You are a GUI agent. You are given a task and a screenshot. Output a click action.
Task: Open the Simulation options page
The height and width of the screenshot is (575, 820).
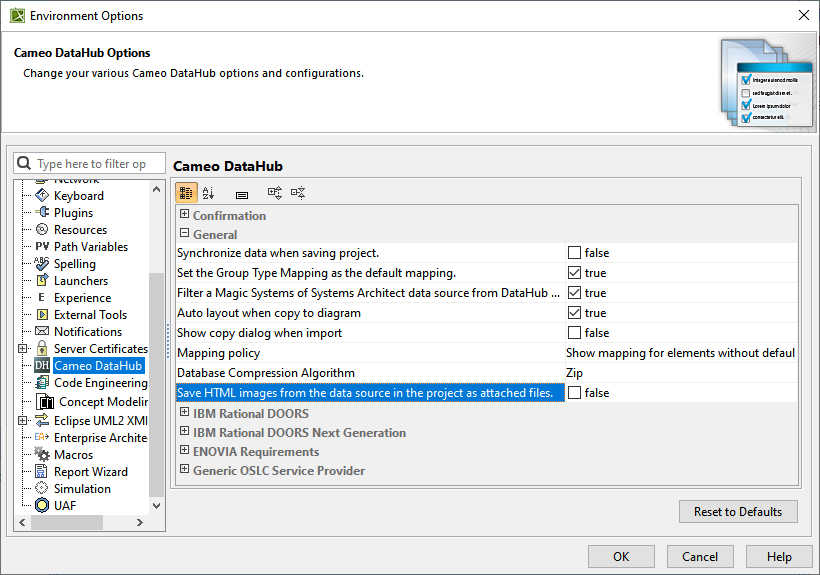(82, 489)

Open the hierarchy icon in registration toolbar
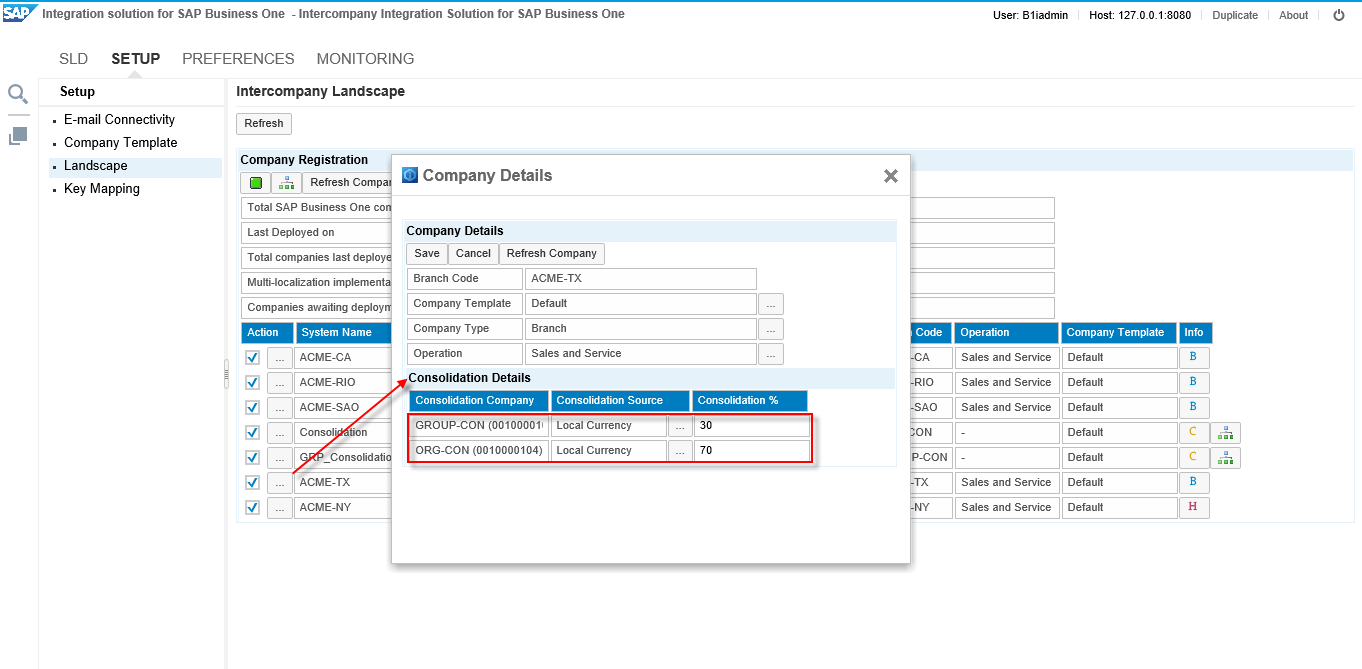pyautogui.click(x=286, y=183)
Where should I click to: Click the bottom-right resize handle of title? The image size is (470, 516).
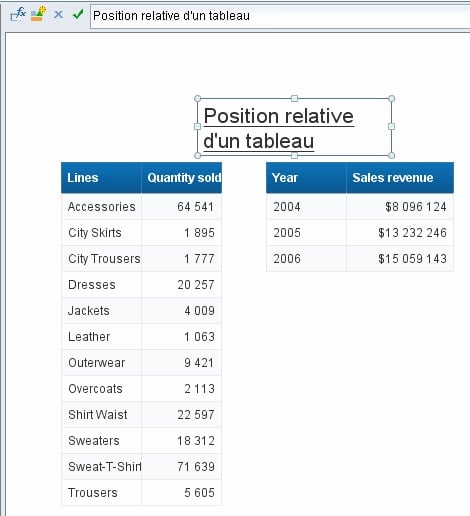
+ + + + + + +
_ACTIVITY:_ Retype the data above in full, exactly as it stands, and skip any image.

_ANSWER SPACE:_
You are a GUI agent. You are given a task and a screenshot. Output a click action.
Task: Open the Simulation options page
The height and width of the screenshot is (575, 820).
(82, 489)

Open the hierarchy icon in registration toolbar
pyautogui.click(x=286, y=183)
Where should I click to: Click the bottom-right resize handle of title? The image size is (470, 516).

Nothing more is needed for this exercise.